BuzziSpace’s products combine aesthetics and noise reduction properties, responding to an increasingly open-office world, and to “the global need to bring silence and style to the office.” Based in Antwerp, Belgium, it has showrooms in Chicago, Atlanta, Sydney, London and Rotterdam. Van Dessel says its products have gradually caught on not just with tech and creative firms in Silicon Valley, but with corporates such as ExxonMobil and State Farm.

He says the decision to establish a manufacturing base in the US was driven primarily by shortening lead times. And that motivation will continue to hold true for other regions. “In every key area in the world where we are, we will establish a manufacturing base,” says Van Dessel, with the Asia Pacific next on the list.

TomVanDessen

“We can make an impact on so many
levels
— partnering with the city
reinforces our brand.”

— Tom Van Dessen, BuzziSpace CEO and co-founder, on the
company’s investment in a 100-year-old cotton mill in High Point,
N.C.

The initial aim was to find a contract manufacturer. BuzziSpace leaders visited nearly 20 manufacturers up and down the furniture belt along the Mid-Atlantic and Southeast US. The visits helped them understand why they needed to build their own place.

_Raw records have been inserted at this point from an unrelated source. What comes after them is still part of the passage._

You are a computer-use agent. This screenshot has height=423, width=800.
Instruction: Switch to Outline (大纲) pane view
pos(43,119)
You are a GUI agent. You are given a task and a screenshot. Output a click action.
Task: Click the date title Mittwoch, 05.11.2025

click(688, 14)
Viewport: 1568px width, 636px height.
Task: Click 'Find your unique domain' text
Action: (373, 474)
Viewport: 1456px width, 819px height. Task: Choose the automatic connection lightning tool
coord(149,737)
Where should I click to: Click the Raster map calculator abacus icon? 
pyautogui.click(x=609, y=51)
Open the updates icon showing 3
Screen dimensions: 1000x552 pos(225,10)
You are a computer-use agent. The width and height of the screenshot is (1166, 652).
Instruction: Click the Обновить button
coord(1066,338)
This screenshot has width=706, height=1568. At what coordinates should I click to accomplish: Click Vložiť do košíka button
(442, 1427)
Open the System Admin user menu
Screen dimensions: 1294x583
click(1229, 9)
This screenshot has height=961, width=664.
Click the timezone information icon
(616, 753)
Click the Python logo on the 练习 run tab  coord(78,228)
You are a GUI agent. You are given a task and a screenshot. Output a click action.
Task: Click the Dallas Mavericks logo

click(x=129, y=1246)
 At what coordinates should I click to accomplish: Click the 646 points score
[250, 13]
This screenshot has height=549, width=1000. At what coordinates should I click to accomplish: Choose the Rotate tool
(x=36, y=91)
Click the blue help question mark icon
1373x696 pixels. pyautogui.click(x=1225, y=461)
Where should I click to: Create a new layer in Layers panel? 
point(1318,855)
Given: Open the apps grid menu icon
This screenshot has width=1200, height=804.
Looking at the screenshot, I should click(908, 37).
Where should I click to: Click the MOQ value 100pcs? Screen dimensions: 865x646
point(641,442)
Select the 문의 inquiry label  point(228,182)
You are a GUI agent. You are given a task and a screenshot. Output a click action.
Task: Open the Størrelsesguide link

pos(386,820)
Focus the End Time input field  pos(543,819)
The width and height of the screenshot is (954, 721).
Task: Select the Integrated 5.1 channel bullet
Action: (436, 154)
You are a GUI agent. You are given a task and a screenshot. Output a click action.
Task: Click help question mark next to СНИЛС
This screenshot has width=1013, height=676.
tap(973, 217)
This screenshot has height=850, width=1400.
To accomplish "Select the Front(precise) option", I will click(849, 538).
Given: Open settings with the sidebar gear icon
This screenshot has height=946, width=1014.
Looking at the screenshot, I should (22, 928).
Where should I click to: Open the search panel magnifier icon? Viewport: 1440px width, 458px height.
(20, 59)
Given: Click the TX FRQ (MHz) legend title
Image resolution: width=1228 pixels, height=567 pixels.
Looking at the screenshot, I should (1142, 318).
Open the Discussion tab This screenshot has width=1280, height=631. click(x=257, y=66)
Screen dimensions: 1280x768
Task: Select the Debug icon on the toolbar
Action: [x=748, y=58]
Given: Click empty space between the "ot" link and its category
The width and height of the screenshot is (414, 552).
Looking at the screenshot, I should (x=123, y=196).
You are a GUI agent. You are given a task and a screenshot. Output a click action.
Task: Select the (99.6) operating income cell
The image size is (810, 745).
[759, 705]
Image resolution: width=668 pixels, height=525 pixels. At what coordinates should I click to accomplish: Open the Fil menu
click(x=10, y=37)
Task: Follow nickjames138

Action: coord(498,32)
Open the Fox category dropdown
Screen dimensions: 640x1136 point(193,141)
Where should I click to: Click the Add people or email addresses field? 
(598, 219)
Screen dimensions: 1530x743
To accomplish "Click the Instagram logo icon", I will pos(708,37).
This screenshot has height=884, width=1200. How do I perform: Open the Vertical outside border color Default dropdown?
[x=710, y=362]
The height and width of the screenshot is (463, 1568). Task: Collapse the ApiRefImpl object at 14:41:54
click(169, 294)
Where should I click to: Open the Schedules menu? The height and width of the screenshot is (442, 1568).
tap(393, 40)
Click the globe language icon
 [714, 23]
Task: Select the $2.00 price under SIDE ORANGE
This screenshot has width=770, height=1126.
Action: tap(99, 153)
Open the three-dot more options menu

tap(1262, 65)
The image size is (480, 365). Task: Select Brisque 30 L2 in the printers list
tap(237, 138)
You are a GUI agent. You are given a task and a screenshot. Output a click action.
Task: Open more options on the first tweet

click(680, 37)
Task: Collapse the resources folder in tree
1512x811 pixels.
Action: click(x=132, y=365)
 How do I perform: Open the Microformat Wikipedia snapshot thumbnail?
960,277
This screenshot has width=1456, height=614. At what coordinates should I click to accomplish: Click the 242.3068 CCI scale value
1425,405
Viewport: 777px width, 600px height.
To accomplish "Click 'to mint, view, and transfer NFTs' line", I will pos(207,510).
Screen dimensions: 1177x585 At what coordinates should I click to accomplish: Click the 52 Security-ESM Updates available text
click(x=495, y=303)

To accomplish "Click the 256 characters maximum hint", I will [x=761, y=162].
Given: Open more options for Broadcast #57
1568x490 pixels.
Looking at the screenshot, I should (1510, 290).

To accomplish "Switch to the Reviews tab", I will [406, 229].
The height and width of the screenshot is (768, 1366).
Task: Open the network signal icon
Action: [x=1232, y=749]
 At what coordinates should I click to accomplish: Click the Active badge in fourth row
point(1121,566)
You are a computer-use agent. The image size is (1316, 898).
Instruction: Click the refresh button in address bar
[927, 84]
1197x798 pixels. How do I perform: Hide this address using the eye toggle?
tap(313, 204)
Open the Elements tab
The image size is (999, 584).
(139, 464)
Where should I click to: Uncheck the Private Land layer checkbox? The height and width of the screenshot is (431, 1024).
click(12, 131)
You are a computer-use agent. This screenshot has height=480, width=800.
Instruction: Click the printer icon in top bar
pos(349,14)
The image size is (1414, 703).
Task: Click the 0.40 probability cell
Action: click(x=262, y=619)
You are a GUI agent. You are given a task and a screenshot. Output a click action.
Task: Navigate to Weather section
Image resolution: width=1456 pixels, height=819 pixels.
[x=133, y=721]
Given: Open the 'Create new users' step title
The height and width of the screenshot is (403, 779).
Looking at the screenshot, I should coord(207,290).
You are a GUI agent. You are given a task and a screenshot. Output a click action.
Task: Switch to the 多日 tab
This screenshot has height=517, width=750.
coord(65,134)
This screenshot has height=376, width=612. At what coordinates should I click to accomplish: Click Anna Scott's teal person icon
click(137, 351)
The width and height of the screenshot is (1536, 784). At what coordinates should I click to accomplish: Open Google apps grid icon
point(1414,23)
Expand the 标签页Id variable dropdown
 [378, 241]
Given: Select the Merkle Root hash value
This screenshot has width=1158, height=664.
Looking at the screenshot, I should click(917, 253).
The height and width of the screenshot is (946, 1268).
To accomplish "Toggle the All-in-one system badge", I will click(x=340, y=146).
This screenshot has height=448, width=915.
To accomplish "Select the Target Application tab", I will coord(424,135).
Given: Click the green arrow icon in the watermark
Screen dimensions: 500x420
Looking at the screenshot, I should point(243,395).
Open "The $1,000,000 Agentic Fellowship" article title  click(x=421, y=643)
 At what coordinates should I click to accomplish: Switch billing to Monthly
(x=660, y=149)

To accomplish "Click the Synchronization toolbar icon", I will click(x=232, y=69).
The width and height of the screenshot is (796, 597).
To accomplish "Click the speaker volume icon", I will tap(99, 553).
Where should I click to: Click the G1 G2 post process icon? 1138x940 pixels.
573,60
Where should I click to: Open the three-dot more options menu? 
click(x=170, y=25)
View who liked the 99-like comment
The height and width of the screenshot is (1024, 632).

“Nobody had the exact skills we needed,” he says. “If we had to spend this much time and effort to train, we might as well do it ourselves.” BuzziSpace also needed to understand the level of collaboration from the local EDOs.

“For me, it wasn’t just about where the best incentives are,” says Van Dessel. “It was a combination of ‘Who’s got skin in the game?’ and ‘Who wants it to be a success?’ as opposed to ‘What’s the biggest dollar value we can get?’ Ranked much higher on the scale for us was the labor pool, the availability of vendors and therefore raw materials and components.”

Community chemistry was the final element. “Do we feel this community is as invested in us as we’re going to be with them?” says Van Dessel. “We found that pull the most from High Point.”

Some practical magic helped too: Until now, the company had been shipping through the Port of Savannah, Ga., to its office, warehouse and showroom in Atlanta, where products were cross-docked and shipped on to customers. Using a small shipping line called ICL, they now ship through Wilmington, N.C., directly to High Point. “It’s shortened our lead times by about a week,” says Van Dessel.